On Fri, May 7, 2021 at 7:11 PM Han Zhou <[email protected]> wrote:
>
>
>
> On Fri, May 7, 2021 at 12:54 AM Dumitru Ceara <[email protected]> wrote:
> >
> > On 5/7/21 7:35 AM, Han Zhou wrote:
> > > Hi Ihar,
> > >
> > > Thanks for the patch, and it's great to see the significant performance
> > > improvement!
> > > Please see my comments below.
> > >
> > > On Thu, May 6, 2021 at 7:35 AM Ihar Hrachyshka <[email protected]> 
> > > wrote:
> > >>
> > >> For allow-stateless ACLs, bypass connection tracking by avoiding
> > >> setting ct hints for matching traffic. Avoid sending all traffic to ct
> > >> when a stateful ACL is present.
> > >>
> > >> ===
> > >>
> > >> Reusing an existing 'allow' verb for stateless matching would have its
> > >> drawbacks, specifically, when it comes to backwards incompatibility of
> > >> the new behavior with existing environments. When using "allow" ACLs
> > >> in mixed allow/allow-related environment, we still commit "allow"
> > >> traffic to conntrack. This unnecessarily hits performance when mixed
> > >> ACL action types were used for the same datapath. This is why we
> > >> introduce a new action verb to describe stateless behavior.
> > >>
> > >> Another complexity to consider is the fact that with stateless
> > >> matching, one would not be able to rely on 'related' magic that
> > >> guarantees that reply traffic is passed through. Instead, the user
> > >> would have to accurately define matching rules both for request and
> > >> reply directions of a protocol session. Specifically, when allowing
> > >> ICMP for a specific peer host, one has to define 'allow-stateless'
> > >> rules that would match against ip.dst for request direction and ip.src
> > >> for reply direction.
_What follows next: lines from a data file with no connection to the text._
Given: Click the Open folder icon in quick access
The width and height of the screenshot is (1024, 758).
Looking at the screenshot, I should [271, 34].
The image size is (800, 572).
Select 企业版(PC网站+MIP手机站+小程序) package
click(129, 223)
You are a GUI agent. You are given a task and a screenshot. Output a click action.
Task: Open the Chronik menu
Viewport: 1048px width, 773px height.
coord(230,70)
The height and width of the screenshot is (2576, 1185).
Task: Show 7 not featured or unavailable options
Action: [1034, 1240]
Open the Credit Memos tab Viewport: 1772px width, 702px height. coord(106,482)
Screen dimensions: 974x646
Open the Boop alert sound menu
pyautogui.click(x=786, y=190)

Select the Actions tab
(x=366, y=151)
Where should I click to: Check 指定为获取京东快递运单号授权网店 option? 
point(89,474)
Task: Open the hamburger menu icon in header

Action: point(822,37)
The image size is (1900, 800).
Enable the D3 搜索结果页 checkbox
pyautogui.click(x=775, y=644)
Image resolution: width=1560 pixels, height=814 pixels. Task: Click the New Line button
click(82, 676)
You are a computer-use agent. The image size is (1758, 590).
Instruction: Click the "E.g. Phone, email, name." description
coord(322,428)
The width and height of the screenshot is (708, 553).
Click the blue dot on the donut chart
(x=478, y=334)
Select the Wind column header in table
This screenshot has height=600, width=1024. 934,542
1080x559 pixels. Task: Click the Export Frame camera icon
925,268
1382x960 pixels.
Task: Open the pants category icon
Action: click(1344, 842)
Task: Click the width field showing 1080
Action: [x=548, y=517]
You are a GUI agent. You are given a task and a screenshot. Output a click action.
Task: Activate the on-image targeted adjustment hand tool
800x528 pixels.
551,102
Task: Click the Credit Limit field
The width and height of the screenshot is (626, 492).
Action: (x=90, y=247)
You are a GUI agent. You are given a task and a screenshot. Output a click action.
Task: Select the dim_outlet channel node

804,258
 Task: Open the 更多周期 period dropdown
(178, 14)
Other protocols and scenarios will require their
> > >> own fine grained matching approaches implemented by the user.
> > >>
> > >> ===
> > >>
> > >> For performance measurements, qperf was used. Tests were executed on two
> > >> setups:
> > >>
> > >> 1) ovn-fake-multinode virtual environment;
> > >> 2) Supermicro SYS-5039MS-H8TRF 3-node RH-OSP 16.x cluster with 2 compute
> > >>    nodes, NIC: "Intel Corporation Ethernet Controller XXV710 for 25GbE
> > >>    SFP28 (rev 02)", using fake_nova_driver to avoid qemu overhead.
> > >>
> > >> 1) ovn-fake-multinode:
> > >>
> > >> Performance measured between two virtual nodes, two ports
> > >> that belong to different LSs connected via router. Using qperf,
> > >> performance was measured for UDP, TCP, SCTP protocols (using
> > >> <proto>_lat and <proto>_bw tests). The qperf version used:
> > >> 0.4.9-16.fc31.x86_64.  Each test scenario was executed five times and
> > >> averages compared.
> > >>
> > >> Tests were executed with `allow-stateless` rules for the tested
> > >> protocol and `allow-related` for another protocol set for both ports,
> > >> both directions, e.g. for TCP scenario, the following ACLs were
> > >> defined:
> > >>
> > >> ovn-nbctl acl-add sw0 to-lport 100 tcp allow-stateless
> > >> ovn-nbctl acl-add sw0 from-lport 100 tcp allow-stateless
> > >> ovn-nbctl acl-add sw1 to-lport 100 tcp allow-stateless
> > >> ovn-nbctl acl-add sw1 from-lport 100 tcp allow-stateless
> > >>
> > >> ovn-nbctl acl-add sw0 to-lport 100 sctp allow-related
> > >> ovn-nbctl acl-add sw0 from-lport 100 sctp allow-related
> > >> ovn-nbctl acl-add sw1 to-lport 100 sctp allow-related
> > >> ovn-nbctl acl-add sw1 from-lport 100 sctp allow-related
> > >>
> > >> In this particular environment, improvement was seen in send_bw,
> > >> latency, and msg_rate measurements, where applicable, for all three
> > >> protocols under test.
> > >>
> > >> for UDP, send_bw: 293.6 MB/sec => 313.2 MB/sec (+6.68%)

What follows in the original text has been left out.